[EXERCISE INPUT — start]

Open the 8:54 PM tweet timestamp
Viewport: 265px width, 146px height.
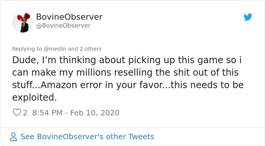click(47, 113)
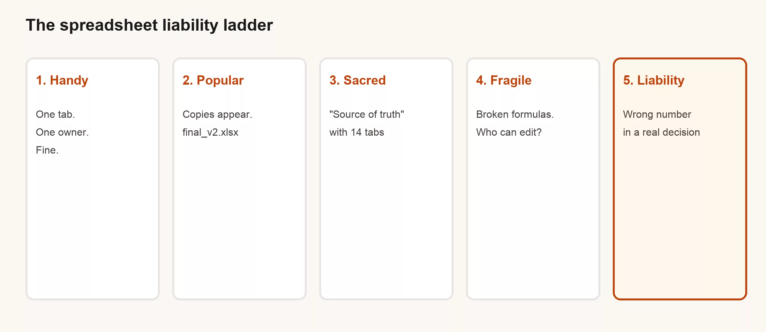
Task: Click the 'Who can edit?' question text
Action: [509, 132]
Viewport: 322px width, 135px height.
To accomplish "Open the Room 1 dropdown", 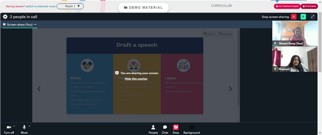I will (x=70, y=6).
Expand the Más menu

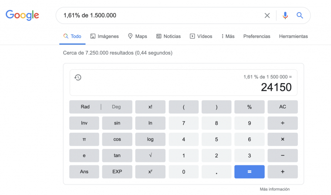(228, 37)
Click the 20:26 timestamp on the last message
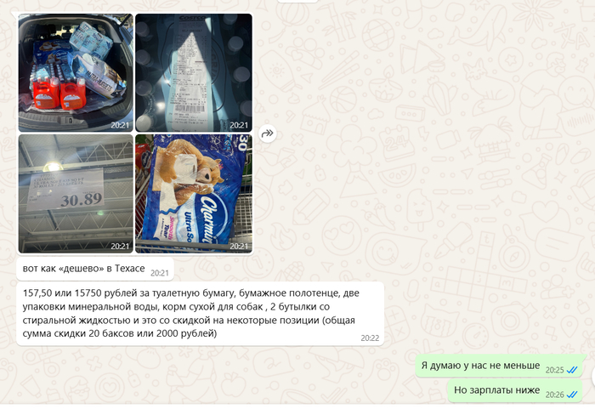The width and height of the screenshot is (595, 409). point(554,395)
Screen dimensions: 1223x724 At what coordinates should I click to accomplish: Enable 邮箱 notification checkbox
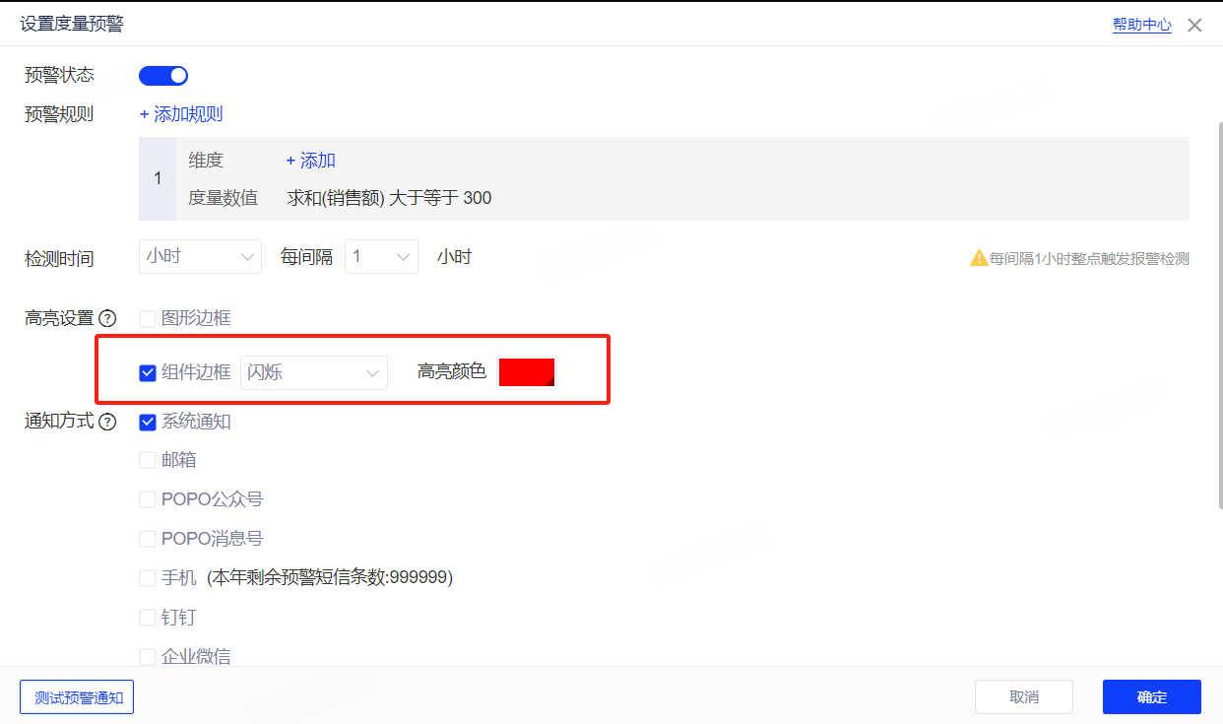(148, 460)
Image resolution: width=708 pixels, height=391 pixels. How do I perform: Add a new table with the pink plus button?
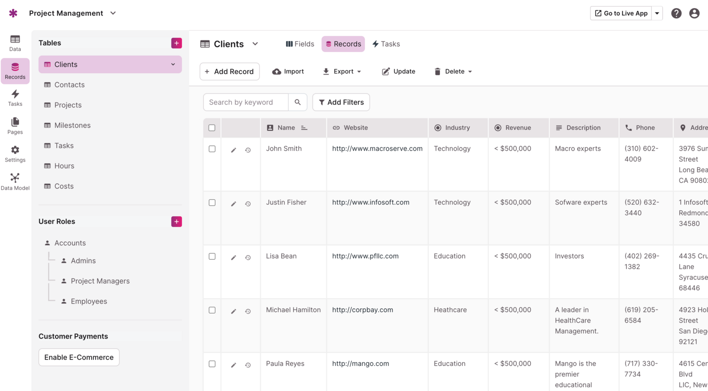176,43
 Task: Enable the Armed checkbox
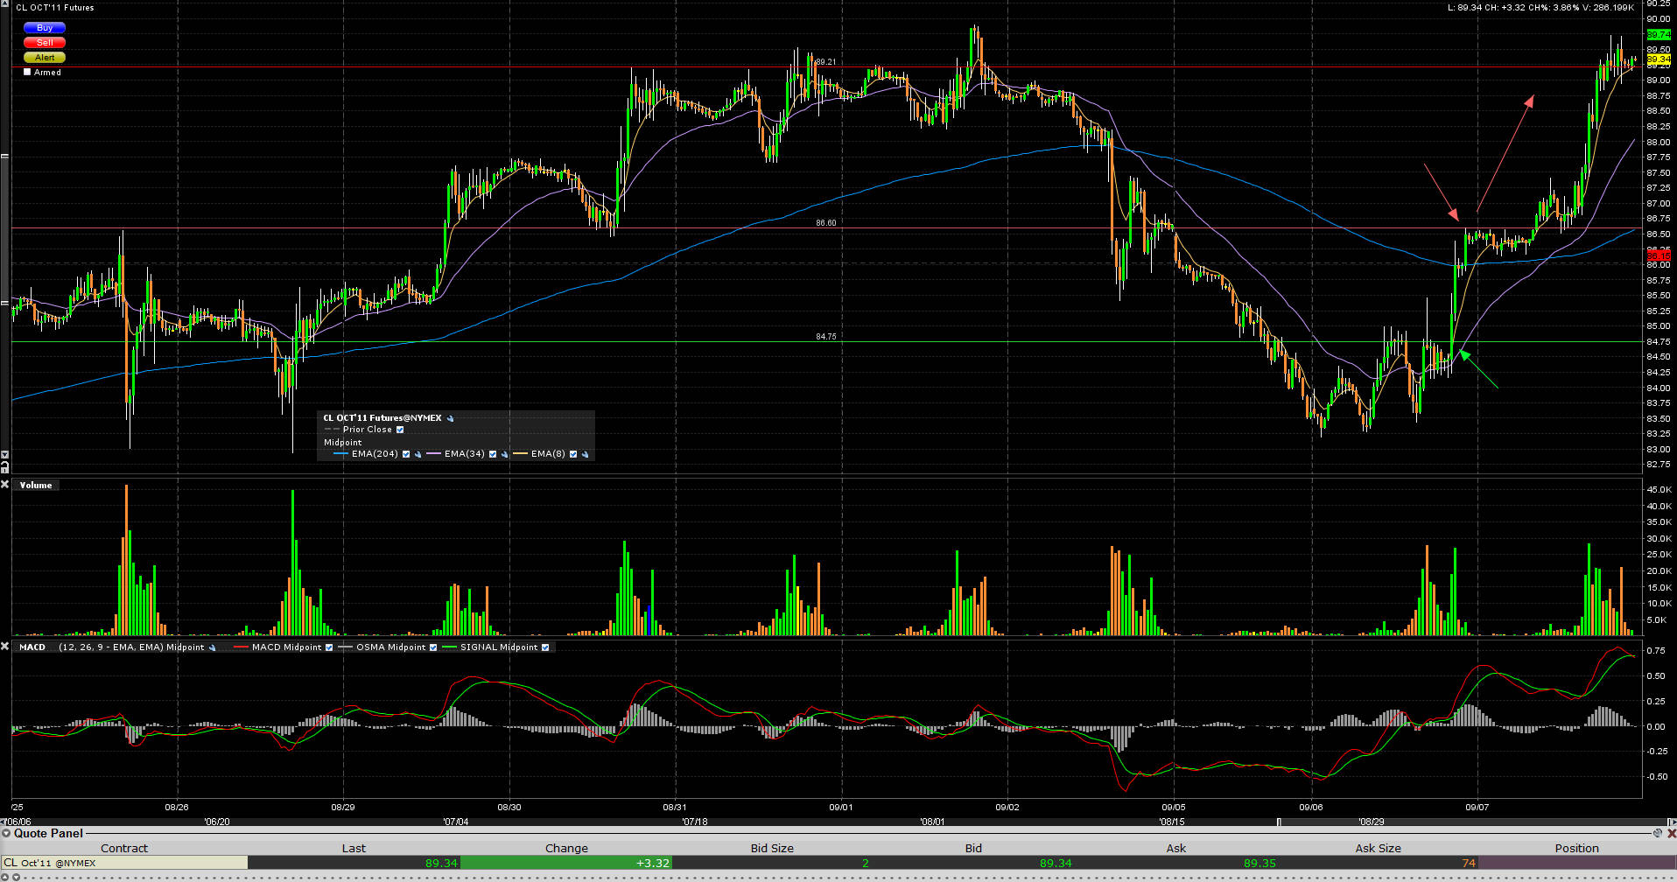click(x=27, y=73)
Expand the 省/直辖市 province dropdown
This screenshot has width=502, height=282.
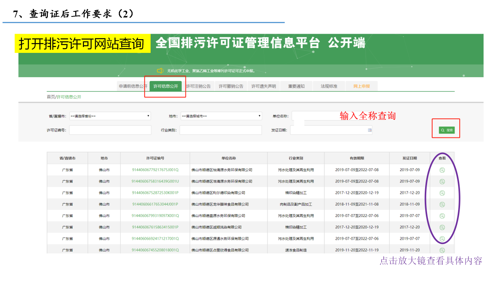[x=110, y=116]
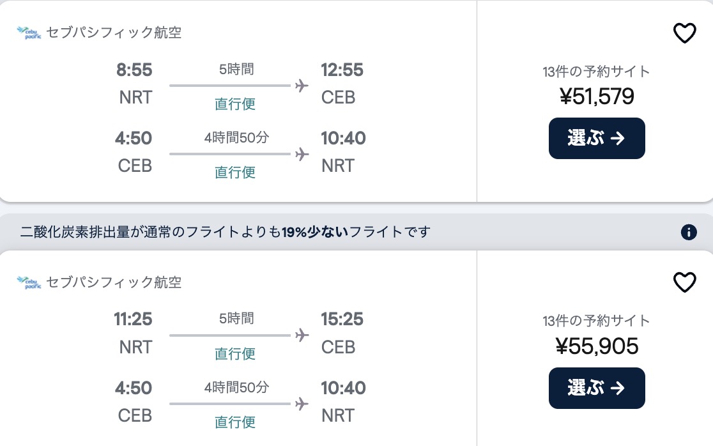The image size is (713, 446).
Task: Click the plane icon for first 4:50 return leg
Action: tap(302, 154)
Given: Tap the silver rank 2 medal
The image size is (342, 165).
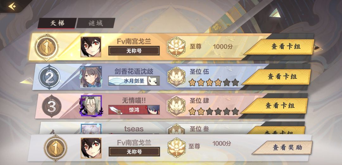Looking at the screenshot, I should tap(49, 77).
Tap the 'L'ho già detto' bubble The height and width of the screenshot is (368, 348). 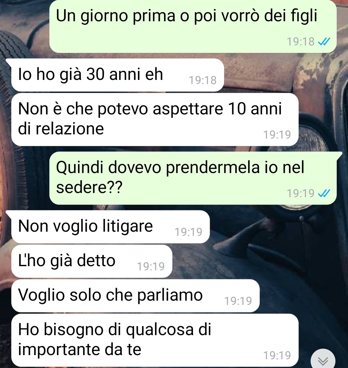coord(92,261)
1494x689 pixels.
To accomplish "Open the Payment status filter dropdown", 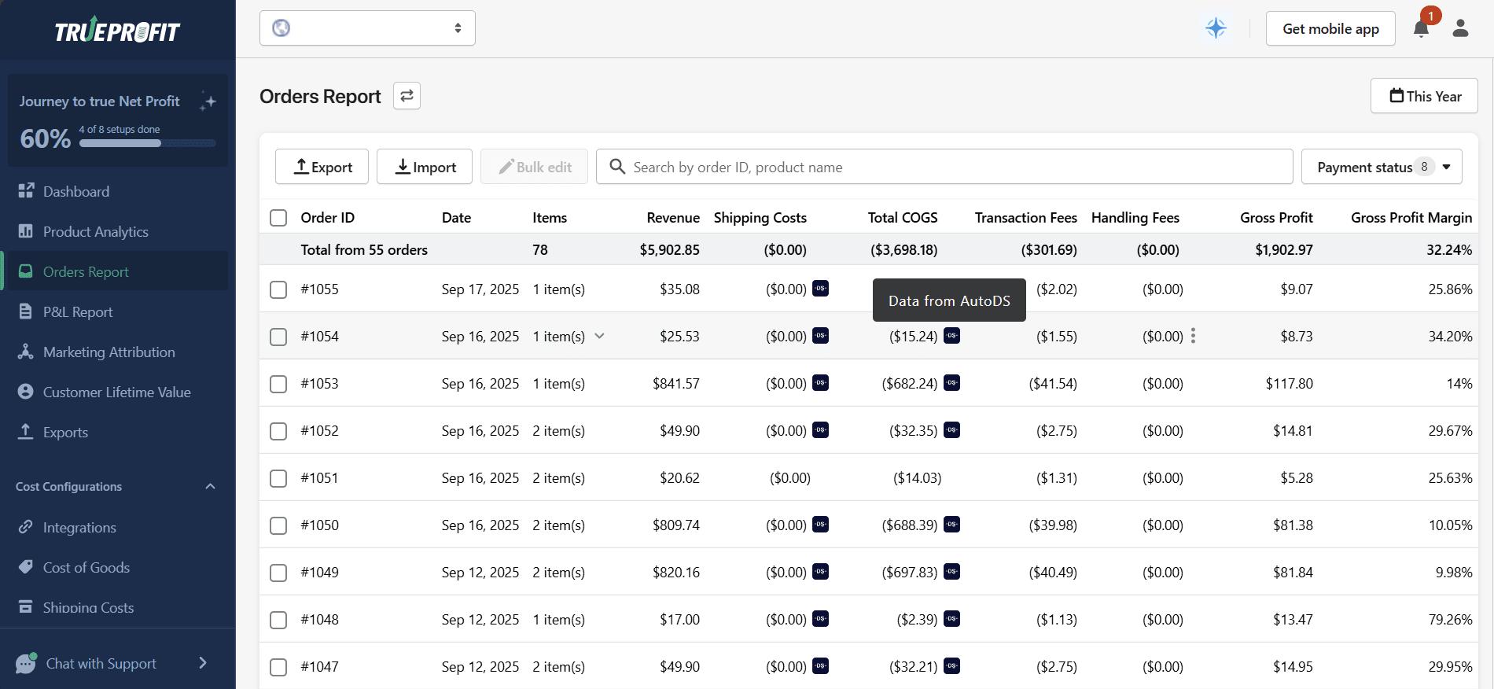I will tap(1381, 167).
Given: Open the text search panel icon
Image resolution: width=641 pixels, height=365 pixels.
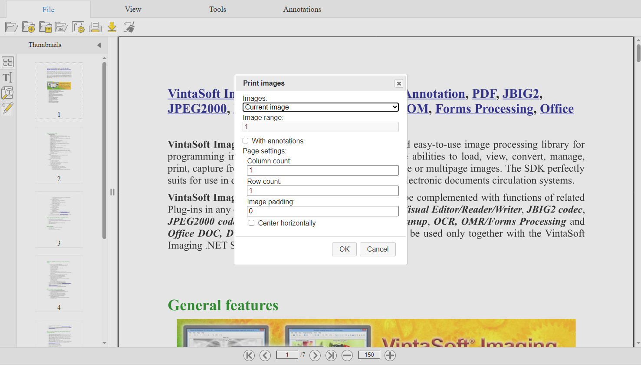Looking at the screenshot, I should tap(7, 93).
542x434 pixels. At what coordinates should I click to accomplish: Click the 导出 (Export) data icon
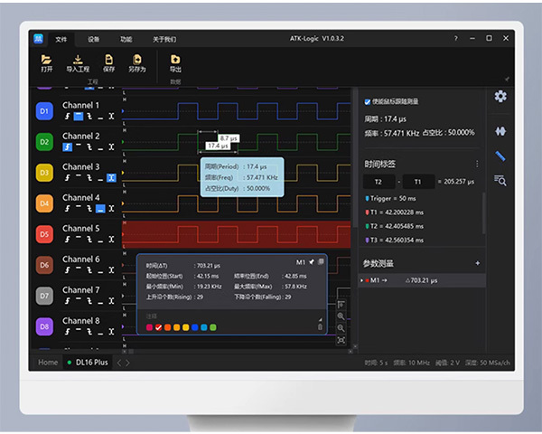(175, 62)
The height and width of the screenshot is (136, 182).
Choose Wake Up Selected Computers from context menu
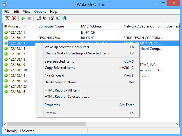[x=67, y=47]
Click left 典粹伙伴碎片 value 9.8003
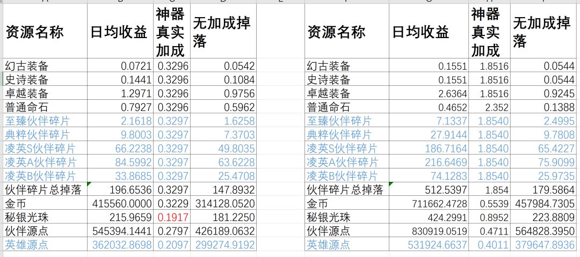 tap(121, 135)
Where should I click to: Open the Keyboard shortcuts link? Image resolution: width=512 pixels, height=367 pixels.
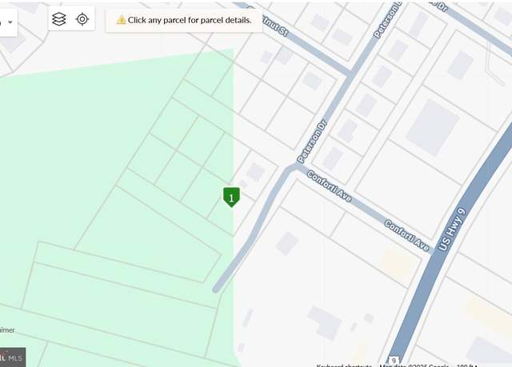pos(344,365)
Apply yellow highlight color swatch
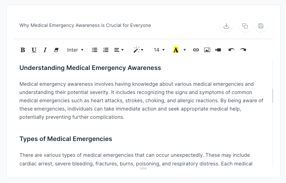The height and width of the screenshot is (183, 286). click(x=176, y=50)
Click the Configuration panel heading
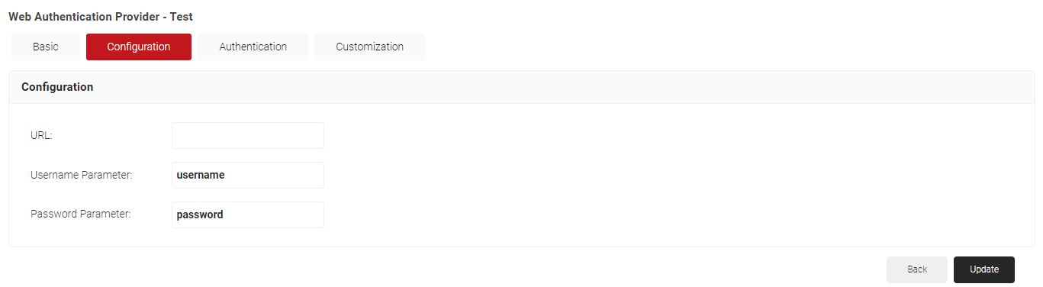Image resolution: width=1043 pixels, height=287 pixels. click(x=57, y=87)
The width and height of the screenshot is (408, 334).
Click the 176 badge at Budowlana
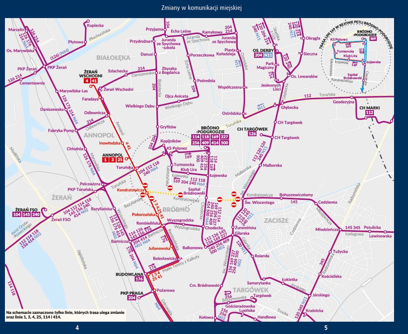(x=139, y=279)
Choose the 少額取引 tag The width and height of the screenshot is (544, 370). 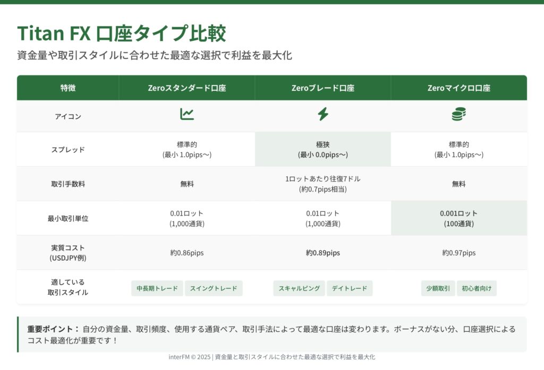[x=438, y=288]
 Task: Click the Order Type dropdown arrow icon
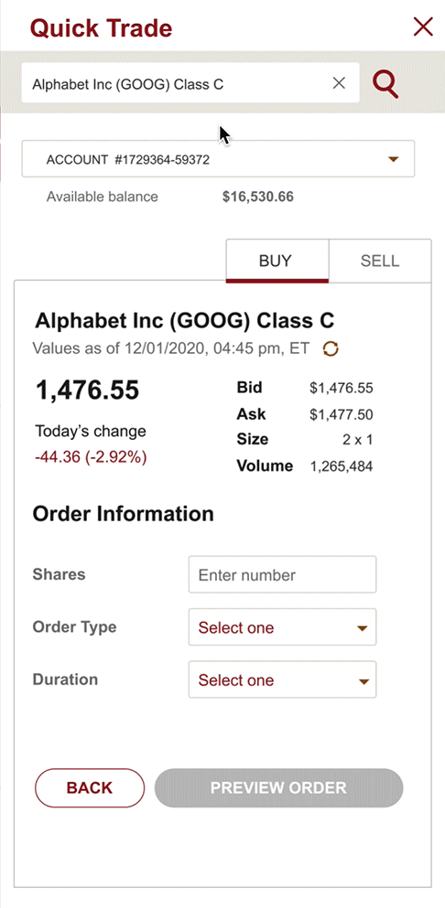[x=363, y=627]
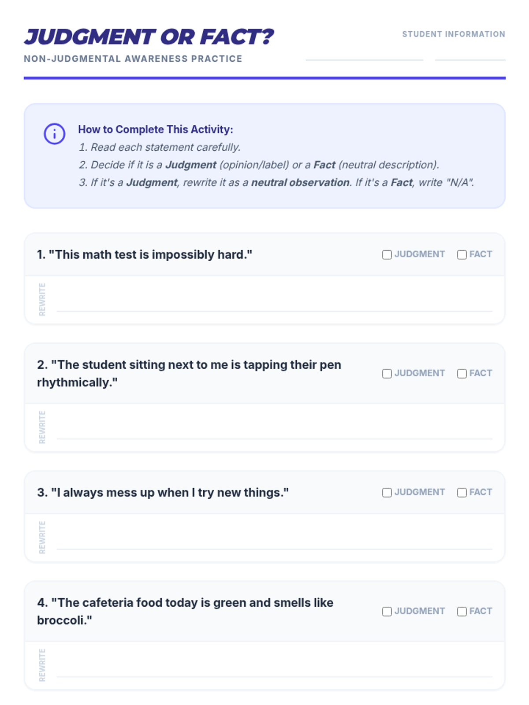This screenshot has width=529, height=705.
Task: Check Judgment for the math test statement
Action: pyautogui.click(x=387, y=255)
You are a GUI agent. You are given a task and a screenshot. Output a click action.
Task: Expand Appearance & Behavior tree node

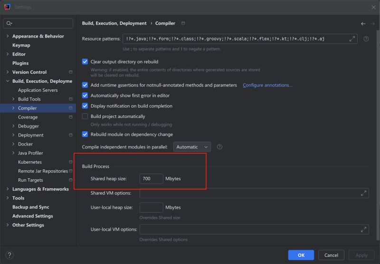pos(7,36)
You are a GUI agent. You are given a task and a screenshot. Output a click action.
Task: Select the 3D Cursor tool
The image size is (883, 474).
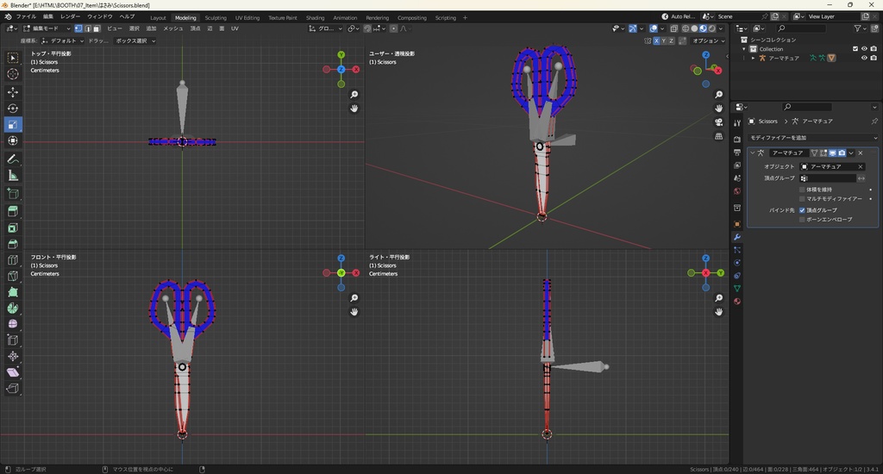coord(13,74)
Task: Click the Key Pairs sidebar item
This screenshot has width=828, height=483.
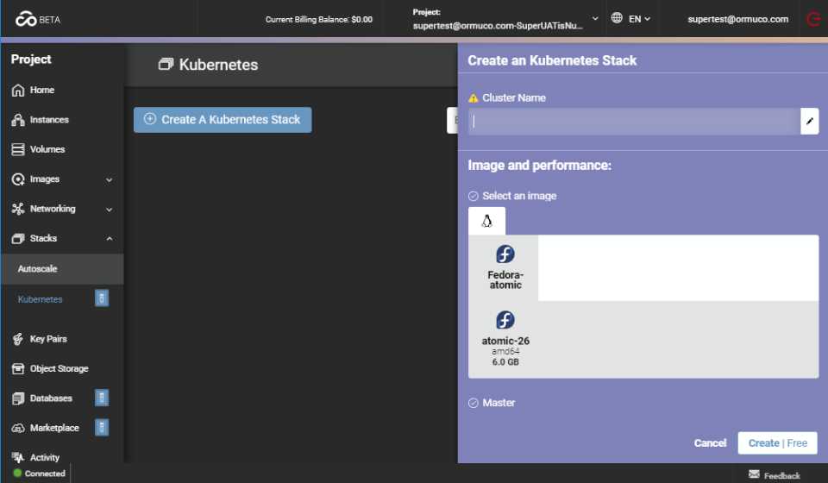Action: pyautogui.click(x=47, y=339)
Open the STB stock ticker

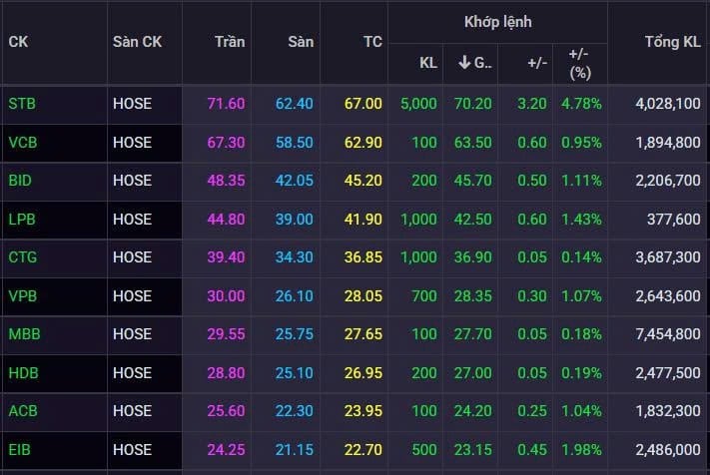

[EXERCISE INPUT — finish]

[THE TASK] The lines to set down run from the line with "Task: Enable the Armed checkbox" up to and including the line with "Given: Tap the silver rank 2 medal" in the entries above. Reproduce them exactly, with no pictures.

[ANSWER SPACE]
 Task: Enable the Armed checkbox
click(x=27, y=73)
Expand the 省/直辖市 province dropdown
This screenshot has width=502, height=282.
[x=110, y=116]
The image size is (713, 446).
Task: Click the plane icon for first 4:50 return leg
Action: tap(302, 154)
Given: Tap the silver rank 2 medal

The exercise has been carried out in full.